This review first appeared in the print edition of Opera Canada.
Mezzo-soprano Julie Boulianne’s new CD Alma Oppressa, recorded with the Clavecin en Concert and Luc Beauséjour, features arias by Vivaldi and Handel as well as a few short instrumental pieces taken from their operas. It’s a pleasing combination of the dramatic and the more lyrically relaxed, though as pretty much all these arias were written for star castrati it’s also highly virtuosic. The first two numbers give a very good sample of what’s to come. The title track, from Vivaldi’s La fida ninfa is dramatic and allows Ms. Boulianne to use the darker colours of her voice to good effect as well as providing coloratura hijinks. “Sovvento il sole” from the same composer’s Andromeda Liberata is much more lyrical. Indeed, it’s very beautiful with a haunting melody line and an interesting dialogue between voice and violin. It shows off both the brighter tones of the voice and her very attractive lower register. The Vivaldi pieces will likely not be too familiar to most opera goers but there are much better known Handel pieces on the CD including “Lasci ch’io pianga” from Rinaldo and “Cara speme questo core” from Giulio Cesare. The latter shows off the brighter side of the voice as befits an aria for a juvenile character. The twelve piece band, with Beauséjour directing from the harpsichord is quite excellent. They provide a brisk and transparent accompaniment to the arias and sound really excellent in their three short instrumental pieces. I think this is a sensible sized ensemble for this music and probably not far away from what the composers would have expected.

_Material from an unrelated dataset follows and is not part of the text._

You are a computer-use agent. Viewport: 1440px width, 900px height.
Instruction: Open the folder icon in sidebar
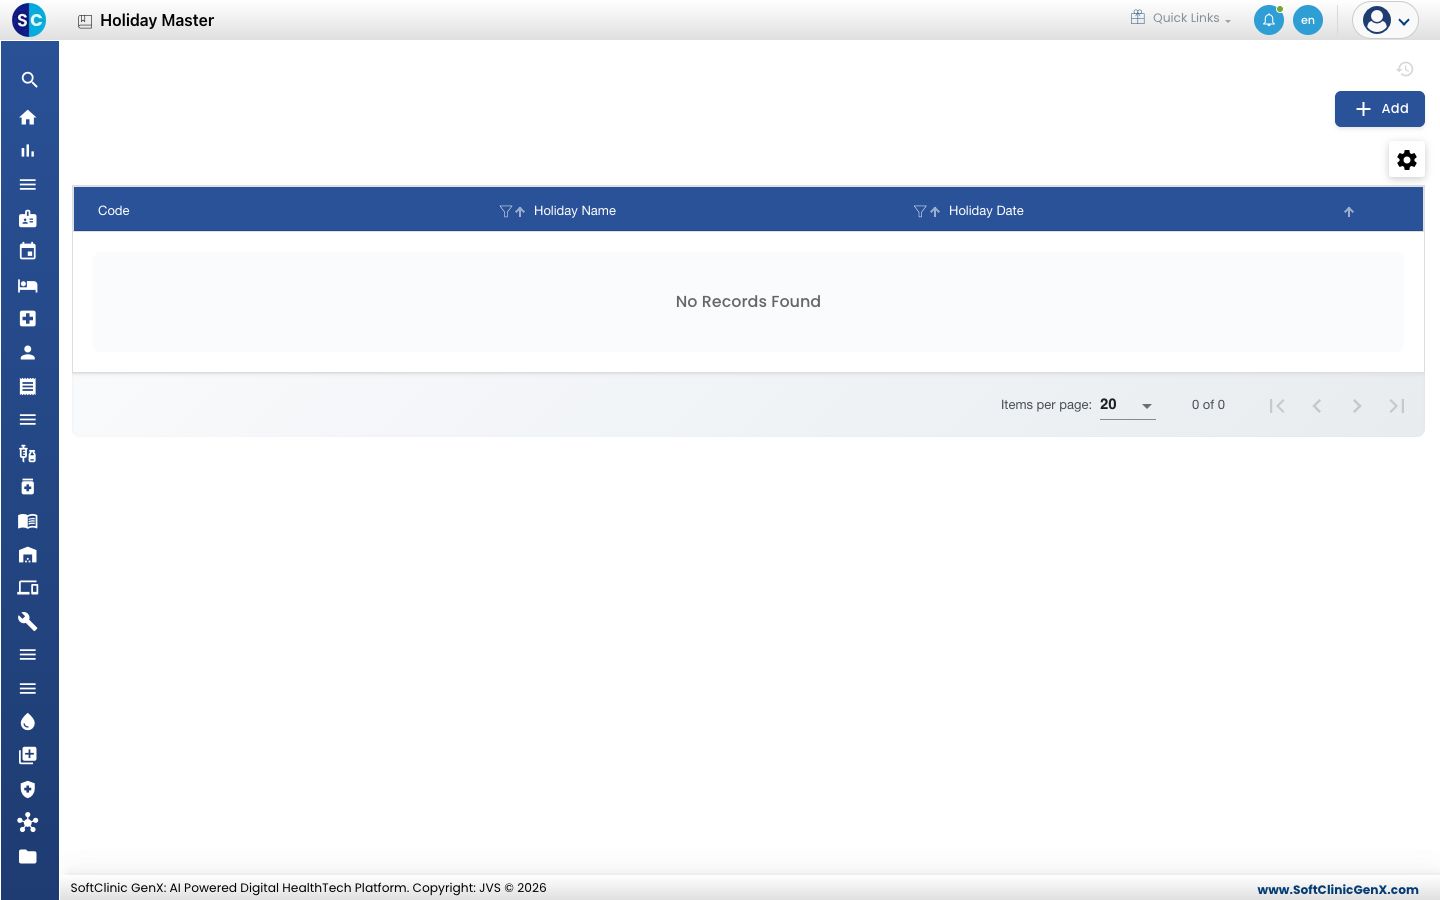tap(28, 856)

The recording quality is very good and the ambience of the recording venue; the church in St-Mathieu-de-Beloeil, suits the music. It’s not too reverberant and allows for a crisp, clean sound. The booklet does not include full texts but there’s a contextual summary of each aria and a translation of its opening line. I think that’s a good option for presenting da capo arias. All in all, this CD is a most enjoyable compilation of well known and not so well known baroque opera.